→ What you need to do: Write all entries out exactly, images excluded.
─── Material for the task
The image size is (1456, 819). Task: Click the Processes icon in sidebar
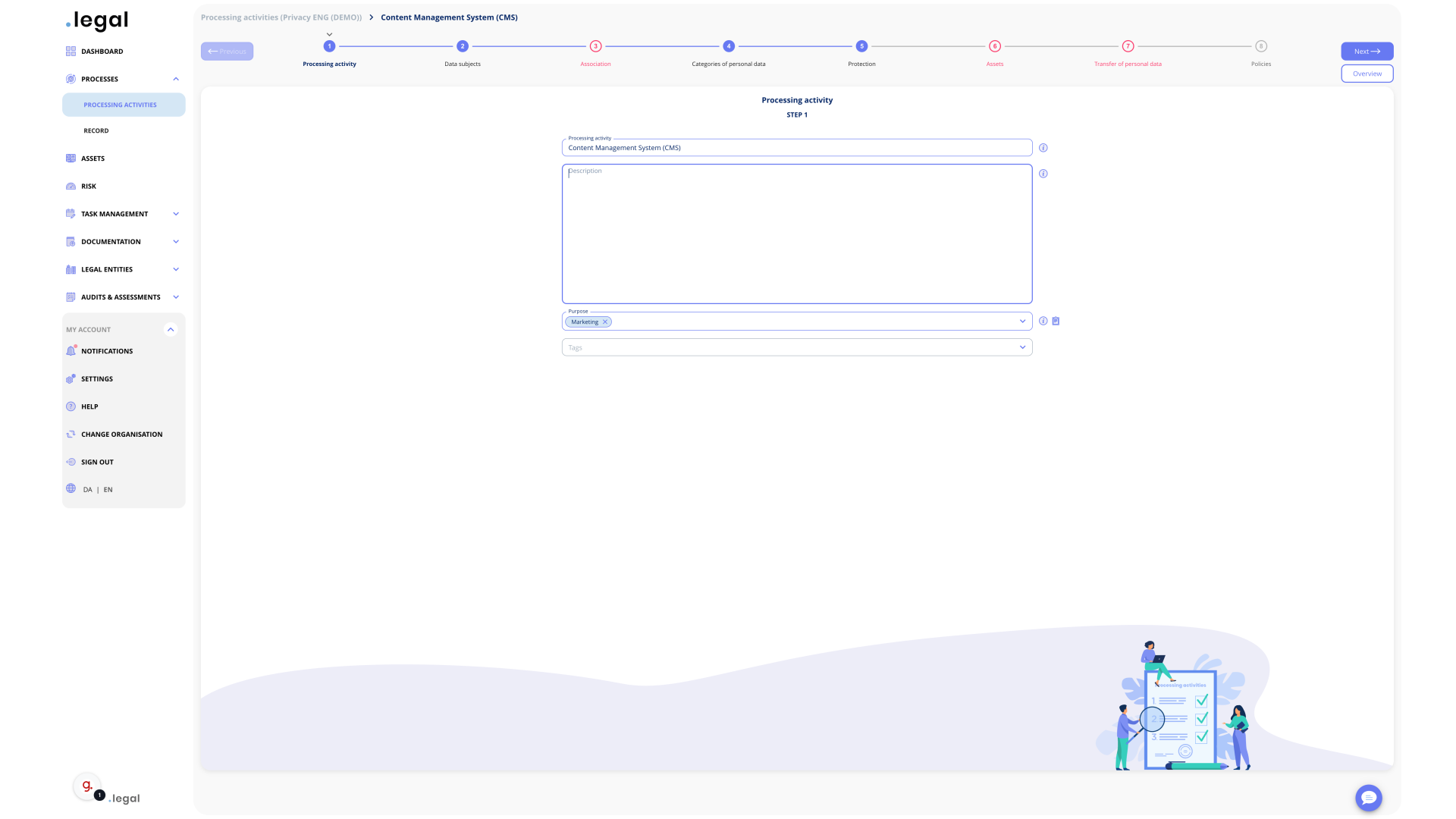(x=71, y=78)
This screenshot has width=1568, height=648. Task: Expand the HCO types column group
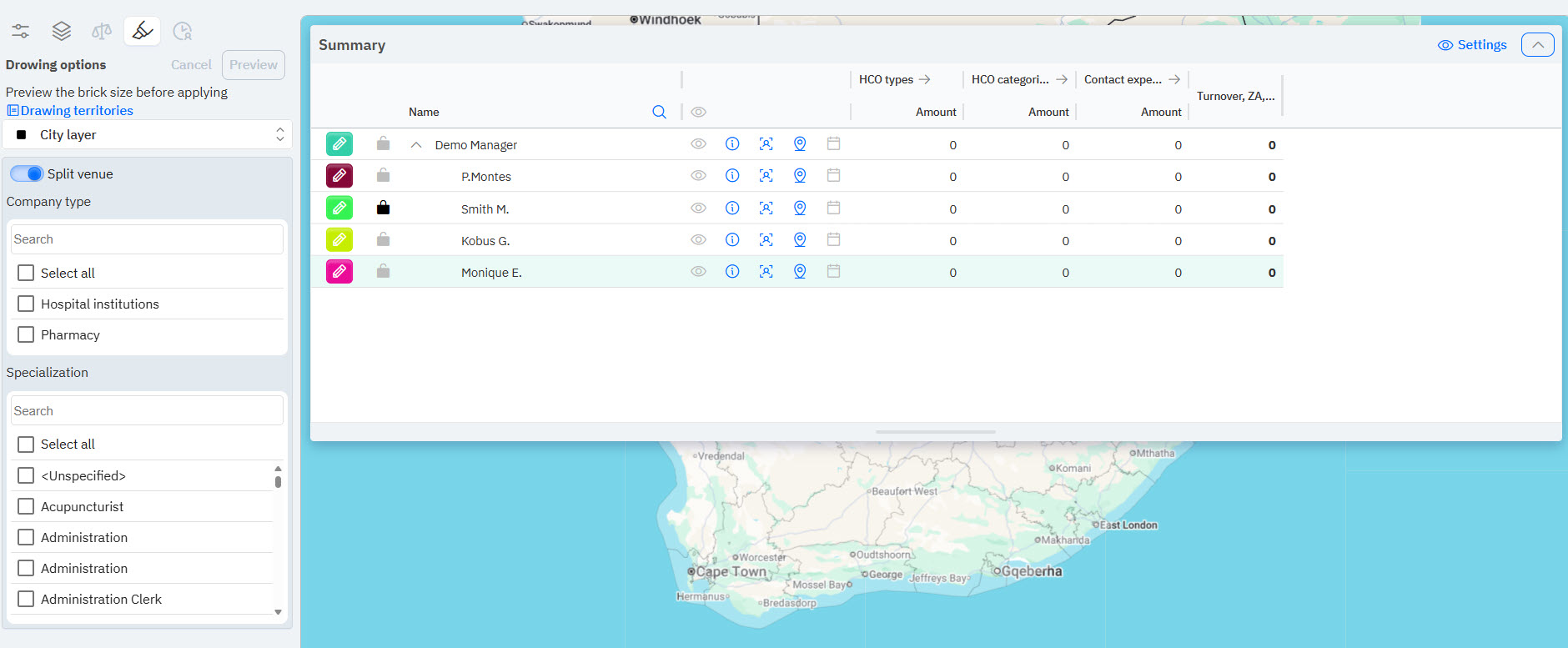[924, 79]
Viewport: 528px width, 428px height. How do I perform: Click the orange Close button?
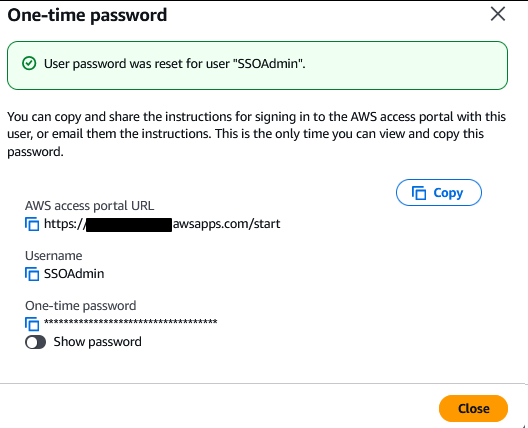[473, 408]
──────
→ Finished exercise:
The image size is (1456, 819). Task: Click the Processes icon in sidebar
(x=71, y=78)
This screenshot has width=1568, height=648. Task: Expand the HCO types column group
[924, 79]
Viewport: 528px width, 428px height. How do I perform: Click the orange Close button?
[473, 408]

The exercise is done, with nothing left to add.